As such, the demand for bigger and better transport routes has, in turn, created a demand for ever more efficient logistics.
Today, we live in a world of hyper-efficient logistics. But what exactly does this look like?
Efficient logistics is the proliferation and maintenance of an extensive network of logistics hubs worldwide – consisting of seaports, inland “dry” ports, “aerotropolises”, highway interchanges and facilities for manufacturing, processing, sorting, storing and distributing goods. Some of these, like Shanghai’s 3,619 square kilometre container port (that’s roughly a quarter of the size of Northern Ireland), are staggeringly huge – and new “emerging” hubs are rapidly being established from South Korea to Mexico.
Efficient logistics is the implementation of degrading just-in-time labour practices – including workers being increasingly subjected to electronic monitoring, wages being squeezed, new forms of unpaid labour being introduced and increases in contingent piece work. In fact, workers’ rights are consistently being eroded as corridor planners form pools of cheap labour by “agglomerating” people into clustered economic zones.
Efficient logistics is the extraction of ever more remote sources of minerals and other raw materials – at great environmental and social cost.

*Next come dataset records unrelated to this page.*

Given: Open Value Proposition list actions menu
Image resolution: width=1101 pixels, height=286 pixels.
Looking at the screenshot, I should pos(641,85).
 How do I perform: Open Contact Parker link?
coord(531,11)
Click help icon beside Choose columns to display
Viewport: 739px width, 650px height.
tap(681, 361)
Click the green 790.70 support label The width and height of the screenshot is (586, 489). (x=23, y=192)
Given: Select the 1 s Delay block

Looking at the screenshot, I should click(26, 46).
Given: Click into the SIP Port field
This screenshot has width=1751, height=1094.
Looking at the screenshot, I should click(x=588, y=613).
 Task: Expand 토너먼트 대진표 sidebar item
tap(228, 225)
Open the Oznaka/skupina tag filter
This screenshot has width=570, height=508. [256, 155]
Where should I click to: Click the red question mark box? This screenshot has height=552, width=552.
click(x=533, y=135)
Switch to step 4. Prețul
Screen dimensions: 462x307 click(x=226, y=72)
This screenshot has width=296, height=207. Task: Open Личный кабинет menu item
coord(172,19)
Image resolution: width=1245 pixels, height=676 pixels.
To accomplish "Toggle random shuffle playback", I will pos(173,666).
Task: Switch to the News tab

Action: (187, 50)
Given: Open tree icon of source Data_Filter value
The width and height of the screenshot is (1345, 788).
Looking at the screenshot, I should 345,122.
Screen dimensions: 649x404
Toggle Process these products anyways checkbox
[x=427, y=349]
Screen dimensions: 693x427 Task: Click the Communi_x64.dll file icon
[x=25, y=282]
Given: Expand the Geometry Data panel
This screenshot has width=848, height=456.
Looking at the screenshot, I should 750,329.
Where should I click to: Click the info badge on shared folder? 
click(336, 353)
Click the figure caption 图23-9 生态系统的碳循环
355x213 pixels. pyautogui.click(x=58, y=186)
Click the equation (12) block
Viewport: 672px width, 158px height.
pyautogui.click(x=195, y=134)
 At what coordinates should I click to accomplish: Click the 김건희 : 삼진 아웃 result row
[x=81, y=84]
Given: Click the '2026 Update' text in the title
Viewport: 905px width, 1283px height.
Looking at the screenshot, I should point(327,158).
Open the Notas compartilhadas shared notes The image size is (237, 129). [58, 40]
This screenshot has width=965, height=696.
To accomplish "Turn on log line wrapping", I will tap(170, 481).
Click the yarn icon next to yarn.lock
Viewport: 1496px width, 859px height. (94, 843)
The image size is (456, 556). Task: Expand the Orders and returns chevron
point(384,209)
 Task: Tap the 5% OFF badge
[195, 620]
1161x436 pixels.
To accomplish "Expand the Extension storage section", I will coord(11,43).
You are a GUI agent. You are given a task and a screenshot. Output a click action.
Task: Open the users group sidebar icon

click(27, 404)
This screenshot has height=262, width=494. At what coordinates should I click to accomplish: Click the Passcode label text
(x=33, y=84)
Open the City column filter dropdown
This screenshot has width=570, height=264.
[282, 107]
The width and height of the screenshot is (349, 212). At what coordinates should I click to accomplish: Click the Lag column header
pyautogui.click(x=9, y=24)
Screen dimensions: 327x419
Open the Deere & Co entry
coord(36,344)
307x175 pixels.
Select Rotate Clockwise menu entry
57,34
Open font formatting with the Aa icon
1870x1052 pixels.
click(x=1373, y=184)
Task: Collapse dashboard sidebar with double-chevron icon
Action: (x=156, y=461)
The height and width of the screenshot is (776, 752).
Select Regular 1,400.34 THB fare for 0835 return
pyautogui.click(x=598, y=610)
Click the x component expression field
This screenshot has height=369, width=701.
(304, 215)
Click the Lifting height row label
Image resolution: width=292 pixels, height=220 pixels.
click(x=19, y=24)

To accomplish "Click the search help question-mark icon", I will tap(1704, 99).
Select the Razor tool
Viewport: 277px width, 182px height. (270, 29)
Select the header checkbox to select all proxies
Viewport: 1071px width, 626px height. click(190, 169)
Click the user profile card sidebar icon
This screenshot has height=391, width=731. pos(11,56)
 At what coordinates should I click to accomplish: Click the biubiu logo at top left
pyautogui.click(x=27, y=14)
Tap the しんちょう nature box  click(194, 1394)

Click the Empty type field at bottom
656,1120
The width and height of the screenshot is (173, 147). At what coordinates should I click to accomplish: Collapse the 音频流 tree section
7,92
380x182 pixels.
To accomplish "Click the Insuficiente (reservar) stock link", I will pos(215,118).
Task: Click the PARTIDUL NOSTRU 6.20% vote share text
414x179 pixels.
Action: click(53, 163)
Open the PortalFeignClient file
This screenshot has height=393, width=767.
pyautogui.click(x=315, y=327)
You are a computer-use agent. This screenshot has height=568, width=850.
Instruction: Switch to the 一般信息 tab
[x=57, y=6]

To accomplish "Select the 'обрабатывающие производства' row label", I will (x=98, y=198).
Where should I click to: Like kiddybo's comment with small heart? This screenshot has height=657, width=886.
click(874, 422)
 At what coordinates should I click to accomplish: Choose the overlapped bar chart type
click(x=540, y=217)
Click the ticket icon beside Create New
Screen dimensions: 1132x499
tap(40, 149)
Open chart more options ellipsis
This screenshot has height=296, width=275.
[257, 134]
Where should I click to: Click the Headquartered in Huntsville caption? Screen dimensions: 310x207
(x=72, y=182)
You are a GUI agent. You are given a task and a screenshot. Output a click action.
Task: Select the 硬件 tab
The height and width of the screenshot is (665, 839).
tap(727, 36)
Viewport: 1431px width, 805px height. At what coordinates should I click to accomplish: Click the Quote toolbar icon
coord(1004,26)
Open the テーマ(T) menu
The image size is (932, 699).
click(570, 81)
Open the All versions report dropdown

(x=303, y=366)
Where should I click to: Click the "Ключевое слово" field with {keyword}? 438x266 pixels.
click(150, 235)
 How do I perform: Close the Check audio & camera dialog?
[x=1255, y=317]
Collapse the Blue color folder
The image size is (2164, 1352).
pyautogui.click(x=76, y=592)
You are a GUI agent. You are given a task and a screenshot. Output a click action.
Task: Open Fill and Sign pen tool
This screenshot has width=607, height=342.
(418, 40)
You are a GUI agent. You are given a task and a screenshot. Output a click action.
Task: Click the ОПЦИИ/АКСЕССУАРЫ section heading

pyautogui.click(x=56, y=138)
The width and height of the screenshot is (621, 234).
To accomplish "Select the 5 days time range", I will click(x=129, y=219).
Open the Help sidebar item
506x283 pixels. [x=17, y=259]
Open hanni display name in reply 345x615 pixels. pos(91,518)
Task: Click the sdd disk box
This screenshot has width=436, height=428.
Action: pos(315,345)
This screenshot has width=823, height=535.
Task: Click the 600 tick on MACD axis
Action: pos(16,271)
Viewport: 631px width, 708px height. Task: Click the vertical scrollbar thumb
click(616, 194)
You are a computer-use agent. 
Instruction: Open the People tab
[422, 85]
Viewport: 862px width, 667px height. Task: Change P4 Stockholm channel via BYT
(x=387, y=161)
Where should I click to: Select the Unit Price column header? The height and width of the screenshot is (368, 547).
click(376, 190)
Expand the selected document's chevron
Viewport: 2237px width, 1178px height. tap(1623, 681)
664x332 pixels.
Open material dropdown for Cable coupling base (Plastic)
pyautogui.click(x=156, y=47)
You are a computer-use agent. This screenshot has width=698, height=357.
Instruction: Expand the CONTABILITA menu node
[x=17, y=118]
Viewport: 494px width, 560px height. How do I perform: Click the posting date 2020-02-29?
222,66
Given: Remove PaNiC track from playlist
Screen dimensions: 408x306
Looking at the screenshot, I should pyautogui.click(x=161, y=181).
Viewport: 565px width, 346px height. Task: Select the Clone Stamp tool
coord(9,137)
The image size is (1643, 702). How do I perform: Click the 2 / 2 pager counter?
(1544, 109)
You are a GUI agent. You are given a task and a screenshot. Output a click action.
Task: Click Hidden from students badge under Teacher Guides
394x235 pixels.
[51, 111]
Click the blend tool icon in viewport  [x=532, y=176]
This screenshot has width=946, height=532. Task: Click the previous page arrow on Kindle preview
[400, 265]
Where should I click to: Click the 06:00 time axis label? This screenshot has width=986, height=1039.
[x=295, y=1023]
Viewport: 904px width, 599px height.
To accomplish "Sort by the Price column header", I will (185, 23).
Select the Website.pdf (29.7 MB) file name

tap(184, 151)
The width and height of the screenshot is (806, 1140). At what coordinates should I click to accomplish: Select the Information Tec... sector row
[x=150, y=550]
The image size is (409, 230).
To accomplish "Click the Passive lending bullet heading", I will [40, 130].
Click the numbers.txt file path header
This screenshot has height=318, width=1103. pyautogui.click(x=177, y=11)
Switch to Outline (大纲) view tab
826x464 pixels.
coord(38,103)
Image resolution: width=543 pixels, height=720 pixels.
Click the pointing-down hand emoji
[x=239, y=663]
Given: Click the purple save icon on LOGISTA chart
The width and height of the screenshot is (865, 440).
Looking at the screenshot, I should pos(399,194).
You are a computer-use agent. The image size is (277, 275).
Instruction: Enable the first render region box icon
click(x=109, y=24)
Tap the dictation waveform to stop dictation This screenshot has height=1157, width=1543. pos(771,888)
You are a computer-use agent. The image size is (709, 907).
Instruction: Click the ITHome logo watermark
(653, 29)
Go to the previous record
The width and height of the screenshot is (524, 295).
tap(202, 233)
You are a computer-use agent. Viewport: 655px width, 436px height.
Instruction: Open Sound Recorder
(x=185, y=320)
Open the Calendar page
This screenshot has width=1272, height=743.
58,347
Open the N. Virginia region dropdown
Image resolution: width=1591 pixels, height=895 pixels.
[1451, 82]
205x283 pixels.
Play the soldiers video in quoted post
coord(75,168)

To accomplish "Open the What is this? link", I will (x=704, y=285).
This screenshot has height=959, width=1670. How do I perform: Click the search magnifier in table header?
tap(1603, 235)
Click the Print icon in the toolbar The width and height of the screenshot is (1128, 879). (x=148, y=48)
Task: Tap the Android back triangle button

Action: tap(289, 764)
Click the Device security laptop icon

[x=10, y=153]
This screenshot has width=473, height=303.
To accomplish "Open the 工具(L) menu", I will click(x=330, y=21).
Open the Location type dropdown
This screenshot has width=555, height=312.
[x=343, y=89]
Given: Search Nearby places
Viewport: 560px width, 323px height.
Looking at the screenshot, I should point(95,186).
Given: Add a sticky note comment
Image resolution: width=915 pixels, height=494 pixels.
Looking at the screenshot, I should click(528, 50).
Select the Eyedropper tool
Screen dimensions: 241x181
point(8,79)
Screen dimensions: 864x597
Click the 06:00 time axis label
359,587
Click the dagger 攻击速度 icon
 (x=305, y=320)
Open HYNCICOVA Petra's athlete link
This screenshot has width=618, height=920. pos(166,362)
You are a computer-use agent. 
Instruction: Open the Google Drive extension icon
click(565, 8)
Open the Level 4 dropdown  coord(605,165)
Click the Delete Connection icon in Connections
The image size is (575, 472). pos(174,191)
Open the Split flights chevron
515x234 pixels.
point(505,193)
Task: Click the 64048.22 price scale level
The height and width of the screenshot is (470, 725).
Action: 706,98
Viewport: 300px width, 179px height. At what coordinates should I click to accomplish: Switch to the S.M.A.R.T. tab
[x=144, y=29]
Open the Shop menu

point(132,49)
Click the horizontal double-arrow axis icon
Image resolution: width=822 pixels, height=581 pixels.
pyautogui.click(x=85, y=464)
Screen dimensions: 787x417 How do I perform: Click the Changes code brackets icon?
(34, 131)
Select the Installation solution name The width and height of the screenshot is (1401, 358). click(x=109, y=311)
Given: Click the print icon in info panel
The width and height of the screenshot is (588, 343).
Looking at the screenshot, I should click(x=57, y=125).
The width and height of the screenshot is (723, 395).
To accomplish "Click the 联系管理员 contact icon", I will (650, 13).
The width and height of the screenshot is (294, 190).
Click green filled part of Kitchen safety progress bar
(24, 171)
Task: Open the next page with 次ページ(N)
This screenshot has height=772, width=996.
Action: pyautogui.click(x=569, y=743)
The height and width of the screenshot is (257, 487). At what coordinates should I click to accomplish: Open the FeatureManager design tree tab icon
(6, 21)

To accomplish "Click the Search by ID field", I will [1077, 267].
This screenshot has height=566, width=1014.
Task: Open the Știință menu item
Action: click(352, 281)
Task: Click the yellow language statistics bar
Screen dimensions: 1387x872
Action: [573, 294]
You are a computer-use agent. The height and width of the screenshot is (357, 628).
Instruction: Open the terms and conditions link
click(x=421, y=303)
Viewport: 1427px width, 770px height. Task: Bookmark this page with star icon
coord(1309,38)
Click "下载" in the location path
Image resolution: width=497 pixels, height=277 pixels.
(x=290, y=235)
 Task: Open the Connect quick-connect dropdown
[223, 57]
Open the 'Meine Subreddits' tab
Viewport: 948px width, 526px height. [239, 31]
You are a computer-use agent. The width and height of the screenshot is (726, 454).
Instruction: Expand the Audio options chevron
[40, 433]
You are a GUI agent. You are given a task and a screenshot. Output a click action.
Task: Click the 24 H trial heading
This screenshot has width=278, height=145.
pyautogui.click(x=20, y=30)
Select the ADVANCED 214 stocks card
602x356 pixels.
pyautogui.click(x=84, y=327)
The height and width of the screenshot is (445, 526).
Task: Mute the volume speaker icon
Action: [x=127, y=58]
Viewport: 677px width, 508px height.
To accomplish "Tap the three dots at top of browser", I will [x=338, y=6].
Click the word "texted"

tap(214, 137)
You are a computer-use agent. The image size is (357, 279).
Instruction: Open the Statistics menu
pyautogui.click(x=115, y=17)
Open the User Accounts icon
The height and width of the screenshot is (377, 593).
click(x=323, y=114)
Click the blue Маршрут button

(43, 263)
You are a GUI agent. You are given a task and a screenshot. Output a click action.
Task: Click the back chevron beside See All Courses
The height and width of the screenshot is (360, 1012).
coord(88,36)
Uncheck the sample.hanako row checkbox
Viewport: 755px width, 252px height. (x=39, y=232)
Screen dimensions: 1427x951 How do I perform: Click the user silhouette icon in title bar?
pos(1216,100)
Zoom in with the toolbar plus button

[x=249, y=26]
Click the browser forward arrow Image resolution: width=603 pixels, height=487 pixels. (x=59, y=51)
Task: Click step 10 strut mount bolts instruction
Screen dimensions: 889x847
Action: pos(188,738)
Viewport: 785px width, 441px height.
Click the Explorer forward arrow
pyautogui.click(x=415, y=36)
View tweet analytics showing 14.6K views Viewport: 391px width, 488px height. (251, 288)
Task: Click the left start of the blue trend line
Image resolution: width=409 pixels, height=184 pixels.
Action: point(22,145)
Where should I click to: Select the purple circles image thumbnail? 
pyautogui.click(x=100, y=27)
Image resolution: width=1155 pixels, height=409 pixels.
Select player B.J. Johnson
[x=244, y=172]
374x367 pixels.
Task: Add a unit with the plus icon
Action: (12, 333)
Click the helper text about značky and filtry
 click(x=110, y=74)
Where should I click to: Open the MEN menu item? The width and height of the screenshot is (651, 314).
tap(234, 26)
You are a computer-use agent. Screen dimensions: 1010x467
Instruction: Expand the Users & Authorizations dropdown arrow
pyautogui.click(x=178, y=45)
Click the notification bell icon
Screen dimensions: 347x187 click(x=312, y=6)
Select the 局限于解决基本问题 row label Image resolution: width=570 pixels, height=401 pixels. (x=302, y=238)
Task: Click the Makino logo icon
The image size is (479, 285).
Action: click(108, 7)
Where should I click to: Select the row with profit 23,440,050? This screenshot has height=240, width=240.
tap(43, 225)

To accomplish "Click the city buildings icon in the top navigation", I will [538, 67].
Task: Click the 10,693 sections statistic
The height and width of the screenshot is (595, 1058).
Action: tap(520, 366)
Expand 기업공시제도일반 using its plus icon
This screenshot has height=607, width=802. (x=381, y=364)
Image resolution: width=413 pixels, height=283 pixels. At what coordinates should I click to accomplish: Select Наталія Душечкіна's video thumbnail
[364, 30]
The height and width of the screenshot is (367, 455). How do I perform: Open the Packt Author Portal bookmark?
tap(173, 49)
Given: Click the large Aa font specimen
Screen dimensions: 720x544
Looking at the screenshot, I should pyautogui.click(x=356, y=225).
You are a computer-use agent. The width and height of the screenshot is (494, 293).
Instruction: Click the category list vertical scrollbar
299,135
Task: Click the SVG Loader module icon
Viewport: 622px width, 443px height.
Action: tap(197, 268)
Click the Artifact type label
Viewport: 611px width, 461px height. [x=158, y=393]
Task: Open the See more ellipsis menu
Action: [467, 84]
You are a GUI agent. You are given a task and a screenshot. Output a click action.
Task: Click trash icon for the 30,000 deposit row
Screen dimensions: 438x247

At the same time, the corridors themselves demand an ineluctable increase in energy use – and, as such, propagate spiralling environmental destruction.
Efficient logistics is a $4.7 trillion industry, said to be the world’s biggest employer. It is powerful. It is wreaking havoc on the lives of working people. And it is not thought about often enough.
In their latest report, Corridors as Factories, CFJ partner Counter Balance takes an in-depth look at the state of logistics today.
This includes charting the worldwide proliferation of logistics hubs, exploring the ways in which outsourcing and offshoring have dramatically changed the notion of production, and assessing the likely direction of travel if our current logistics model continues to go unchallenged.